[<prev] [next>] [<thread-prev] [thread-next>] [day] [month] [year] [list]
Message-ID: <ZpBSbjF3QP81_637@google.com>
Date: Thu, 11 Jul 2024 14:45:18 -0700
From: Namhyung Kim <namhyung@...nel.org>
To: "Wang, Weilin" <weilin.wang@...el.com>
Cc: Ian Rogers <irogers@...gle.com>,
Arnaldo Carvalho de Melo <acme@...nel.org>,
Peter Zijlstra <peterz@...radead.org>,
Ingo Molnar <mingo@...hat.com>,
Alexander Shishkin <alexander.shishkin@...ux.intel.com>,
Jiri Olsa <jolsa@...nel.org>,
"Hunter, Adrian" <adrian.hunter@...el.com>,
Kan Liang <kan.liang@...ux.intel.com>,
"linux-perf-users@...r.kernel.org" <linux-perf-users@...r.kernel.org>,
"linux-kernel@...r.kernel.org" <linux-kernel@...r.kernel.org>,
"Taylor, Perry" <perry.taylor@...el.com>,
"Alt, Samantha" <samantha.alt@...el.com>,
"Biggers, Caleb" <caleb.biggers@...el.com>
Subject: Re: [RFC PATCH v16 8/8] perf test: Add test for Intel TPEBS counting
mode
Hello,
On Tue, Jul 09, 2024 at 06:23:51AM +0000, Wang, Weilin wrote:
> > On Mon, Jul 8, 2024 at 9:58 PM Wang, Weilin <weilin.wang@...el.com>
> > wrote:
> > >
> > >
> > >
> > > > -----Original Message-----
> > > > From: Namhyung Kim <namhyung@...nel.org>
> > > > Sent: Monday, July 8, 2024 9:44 PM
> > > > To: Wang, Weilin <weilin.wang@...el.com>
> > > > Cc: Ian Rogers <irogers@...gle.com>; Arnaldo Carvalho de Melo
> > > > <acme@...nel.org>; Peter Zijlstra <peterz@...radead.org>; Ingo Molnar
> > > > <mingo@...hat.com>; Alexander Shishkin
> > > > <alexander.shishkin@...ux.intel.com>; Jiri Olsa <jolsa@...nel.org>; Hunter,
> > > > Adrian <adrian.hunter@...el.com>; Kan Liang <kan.liang@...ux.intel.com>;
> > > > linux-perf-users@...r.kernel.org; linux-kernel@...r.kernel.org; Taylor,
> > Perry
> > > > <perry.taylor@...el.com>; Alt, Samantha <samantha.alt@...el.com>;
> > Biggers,
> > > > Caleb <caleb.biggers@...el.com>
> > > > Subject: Re: [RFC PATCH v16 8/8] perf test: Add test for Intel TPEBS
> > counting
> > > > mode
> > > >
> > > > Hello Weilin,
> > > >
> > > > On Sat, Jul 6, 2024 at 4:30 PM <weilin.wang@...el.com> wrote:
> > > > >
> > > > > From: Weilin Wang <weilin.wang@...el.com>
> > > > >
> > > > > Intel TPEBS sampling mode is supported through perf record.
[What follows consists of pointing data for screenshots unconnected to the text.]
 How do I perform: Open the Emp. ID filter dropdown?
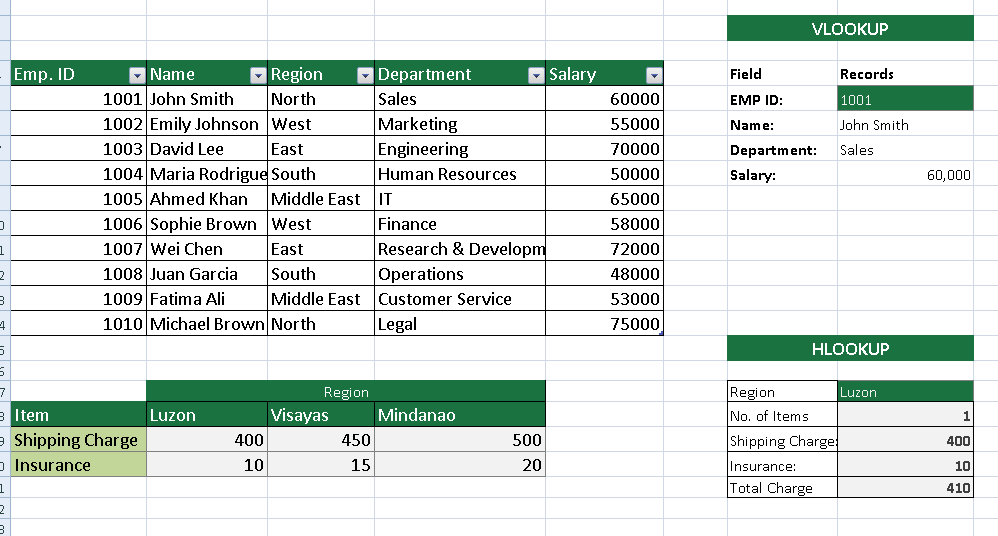[137, 76]
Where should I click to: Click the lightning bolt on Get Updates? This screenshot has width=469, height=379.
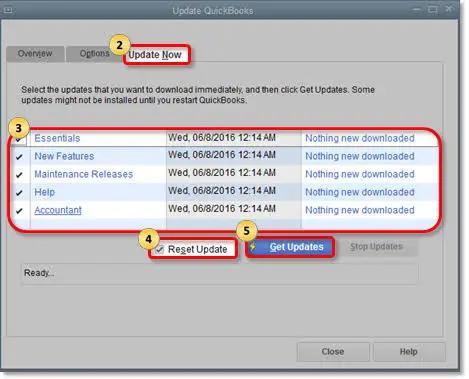tap(253, 247)
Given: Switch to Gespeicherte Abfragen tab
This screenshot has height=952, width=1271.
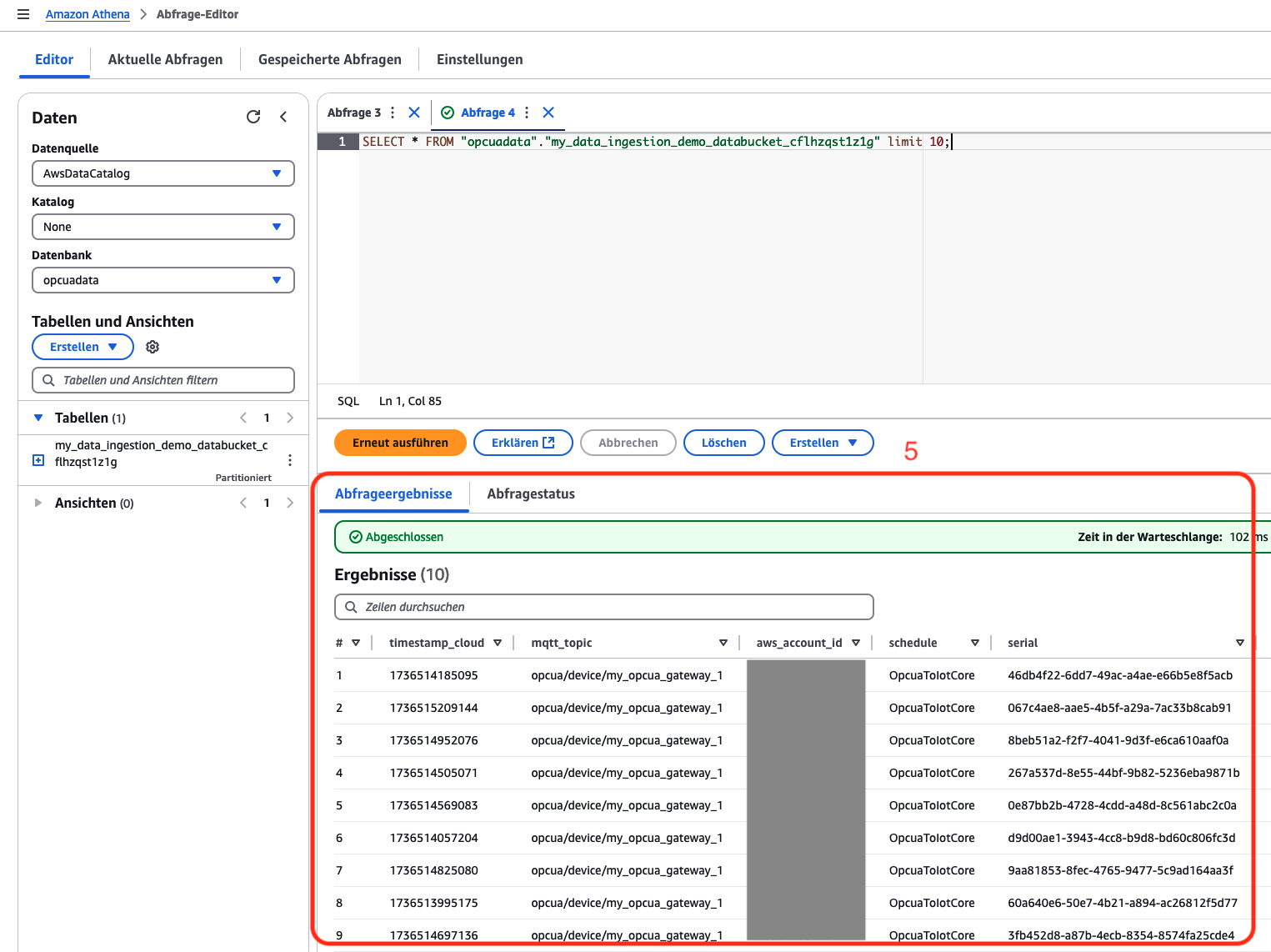Looking at the screenshot, I should [x=330, y=59].
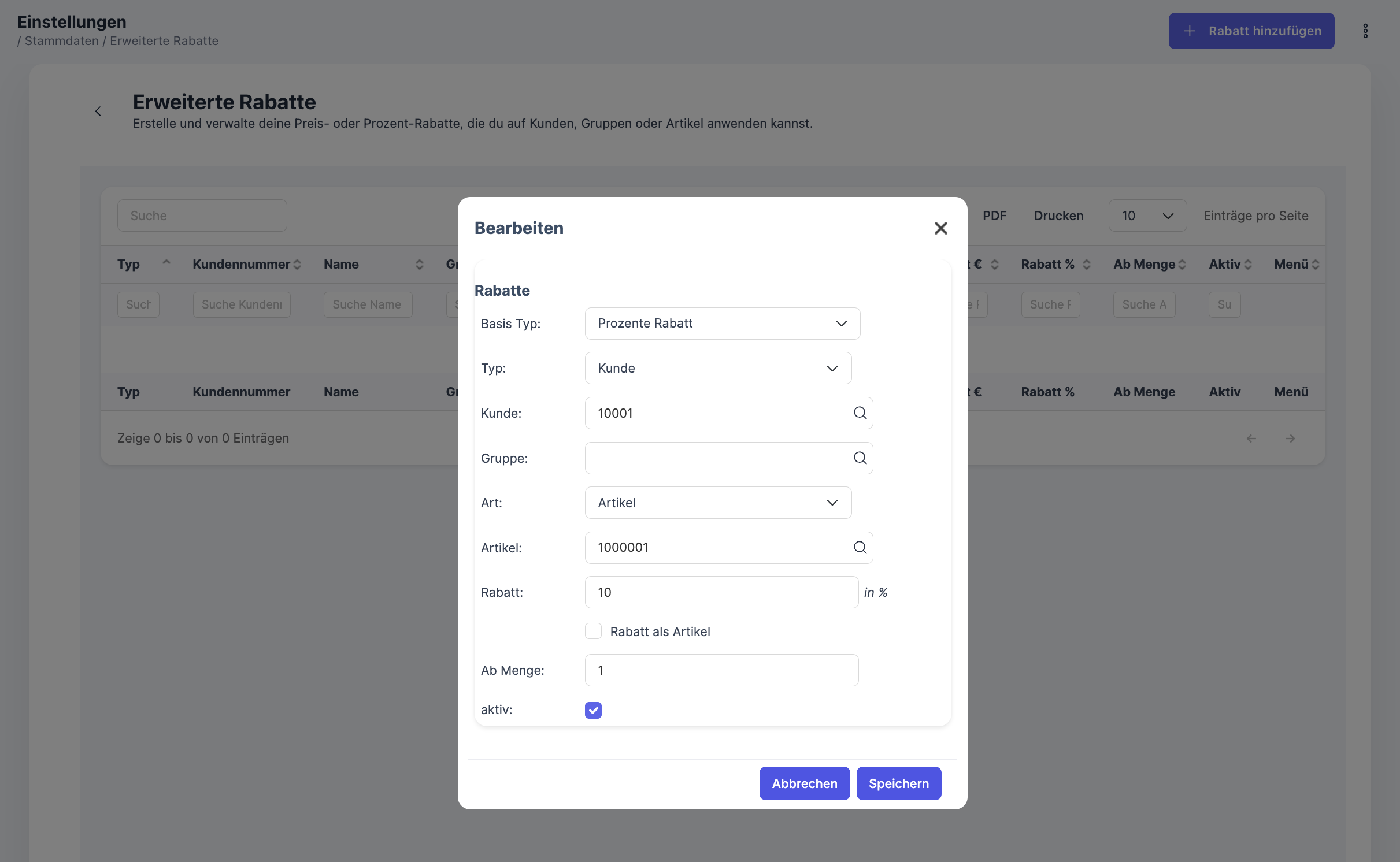Click the Gruppe field search icon
Image resolution: width=1400 pixels, height=862 pixels.
click(860, 458)
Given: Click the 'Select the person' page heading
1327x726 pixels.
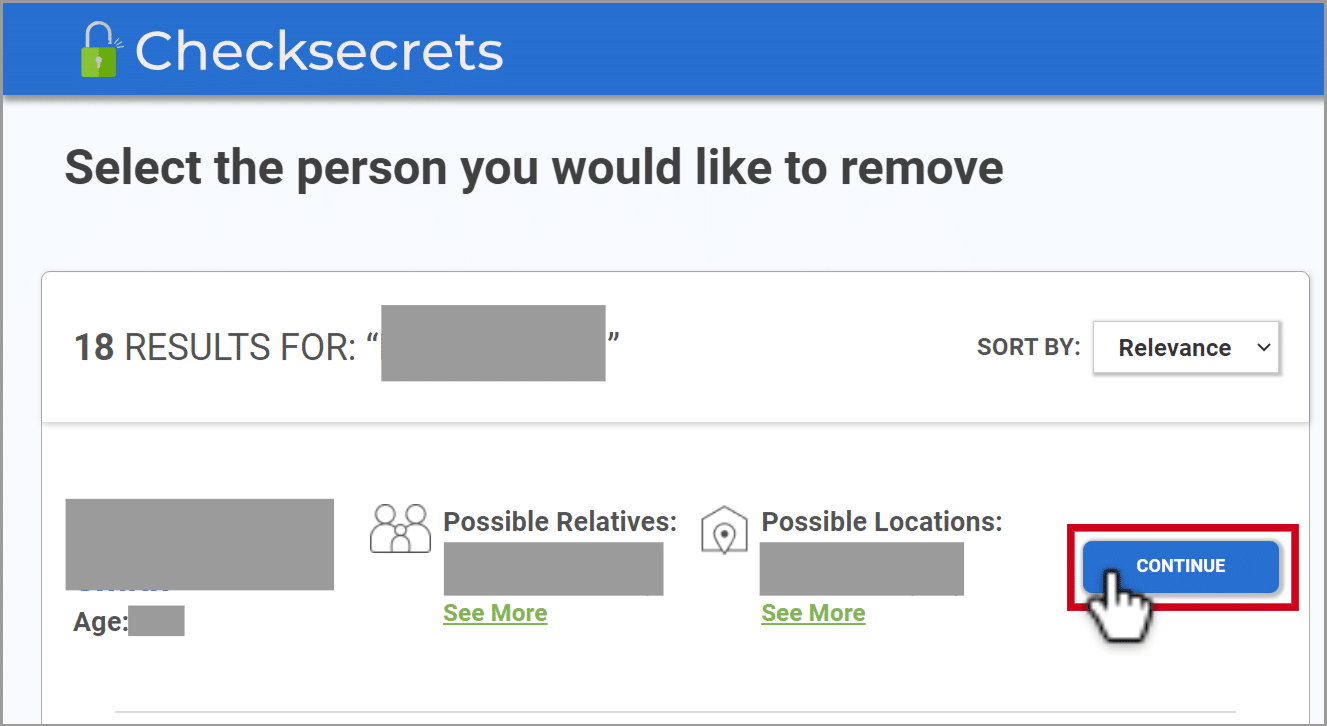Looking at the screenshot, I should 533,168.
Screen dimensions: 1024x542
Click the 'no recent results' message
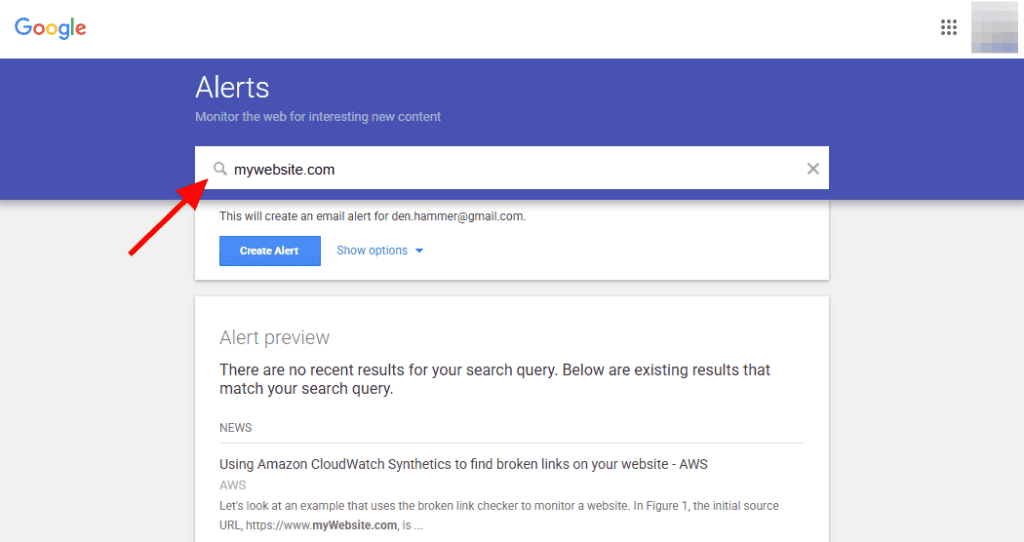[x=495, y=379]
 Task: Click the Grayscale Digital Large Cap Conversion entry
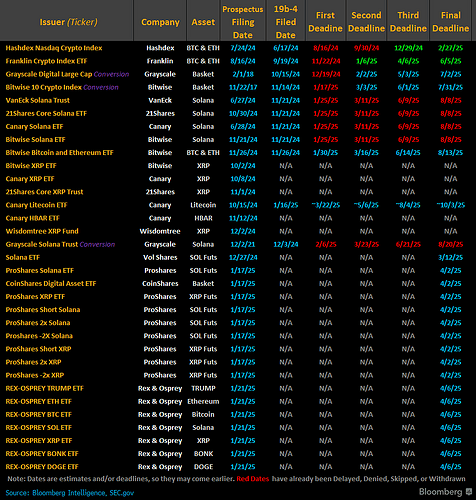pyautogui.click(x=67, y=74)
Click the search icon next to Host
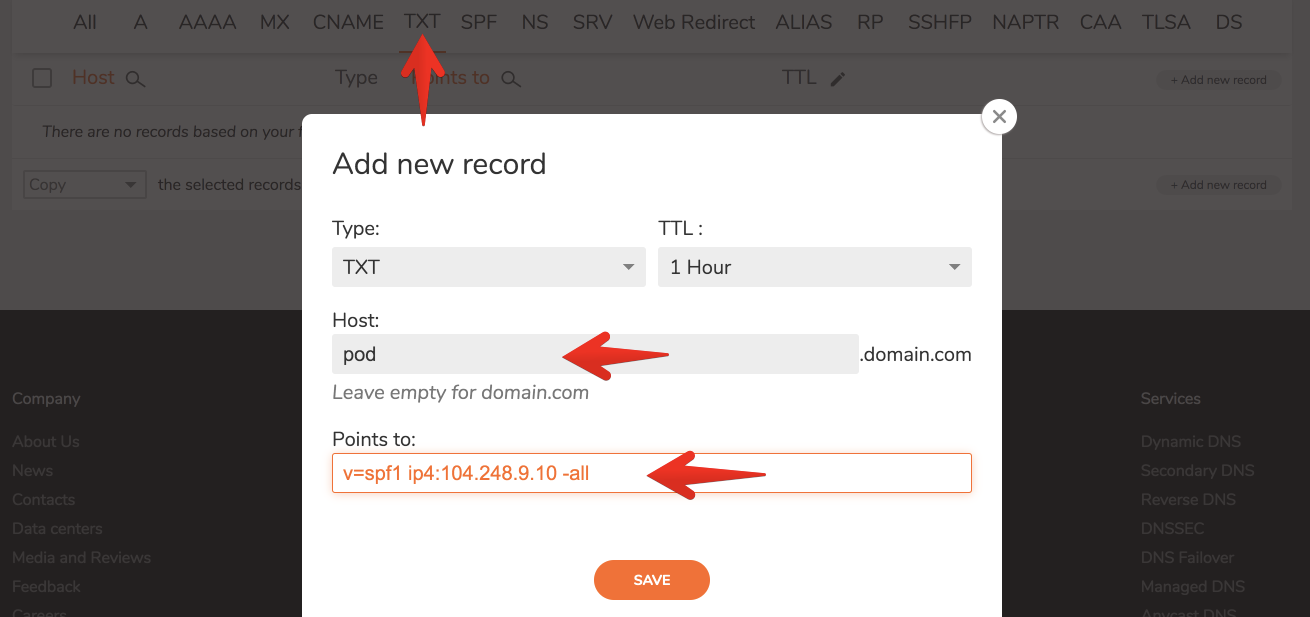The image size is (1310, 617). (x=136, y=78)
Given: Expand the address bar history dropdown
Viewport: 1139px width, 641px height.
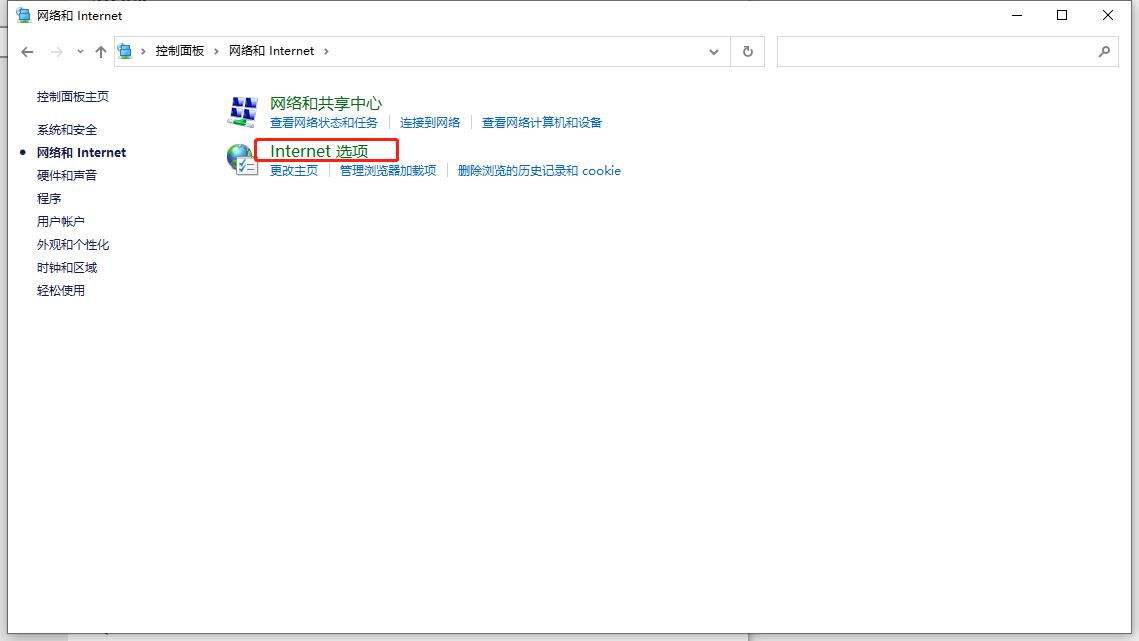Looking at the screenshot, I should (x=713, y=51).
The
> > counting
> > > > mode
> > > > > code uses perf record to capture retire_latency value and use it in metric
> > > > > calculation. This test checks the counting mode code.
> > > > >
> > > > > Signed-off-by: Weilin Wang <weilin.wang@...el.com>
> > > > > ---
> > > > > .../perf/tests/shell/test_stat_intel_tpebs.sh | 18
> > ++++++++++++++++++
> > > > > 1 file changed, 18 insertions(+)
> > > > > create mode 100755 tools/perf/tests/shell/test_stat_intel_tpebs.sh
> > > > >
> > > > > diff --git a/tools/perf/tests/shell/test_stat_intel_tpebs.sh
> > > > b/tools/perf/tests/shell/test_stat_intel_tpebs.sh
> > > > > new file mode 100755
> > > > > index 000000000000..fea8cb1b8367
> > > > > --- /dev/null
> > > > > +++ b/tools/perf/tests/shell/test_stat_intel_tpebs.sh
> > > > > @@ -0,0 +1,18 @@
> > > > > +#!/bin/bash
> > > > > +# test Intel TPEBS counting mode
> > > > > +# SPDX-License-Identifier: GPL-2.0
> > > > > +
> > > > > +set -e
> > > > > +
> > > > > +# Use this event for testing because it should exist in all platforms
> > > > > +event=cache-misses:R
> > > > > +
> > > > > +# Without this cmd option, default value or zero is returned
> > > > > +echo "Testing without --record-tpebs"
> > > > > +result=$(perf stat -e "$event" true 2>&1)
> > > > > +[[ "$result" =~ $event ]] || exit 1
> > > > > +
> > > > > +# In platforms that do not support TPEBS, it should execute without
> > error.
> > > > > +echo "Testing with --record-tpebs"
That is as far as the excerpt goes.